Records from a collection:
- - -

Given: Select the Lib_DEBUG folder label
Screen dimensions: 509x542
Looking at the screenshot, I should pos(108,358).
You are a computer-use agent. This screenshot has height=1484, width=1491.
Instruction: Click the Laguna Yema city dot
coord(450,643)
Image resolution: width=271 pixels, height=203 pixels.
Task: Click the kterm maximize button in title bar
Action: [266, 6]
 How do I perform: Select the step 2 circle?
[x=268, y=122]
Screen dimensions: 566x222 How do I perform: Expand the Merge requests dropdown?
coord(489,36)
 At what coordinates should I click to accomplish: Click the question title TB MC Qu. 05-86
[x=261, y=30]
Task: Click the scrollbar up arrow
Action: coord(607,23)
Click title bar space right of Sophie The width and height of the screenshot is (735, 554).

- - -

* **Problem to work on**: Please copy out the lines of the listing word for word, starting at the line that contains "At what coordinates" and ending with the last line of the listing.

* **Answer to this task**:
 At what coordinates should I click to accomplish: Click the question title TB MC Qu. 05-86
[x=261, y=30]
Task: Click the scrollbar up arrow
Action: coord(607,23)
Click title bar space right of Sophie The width and height of the screenshot is (735, 554).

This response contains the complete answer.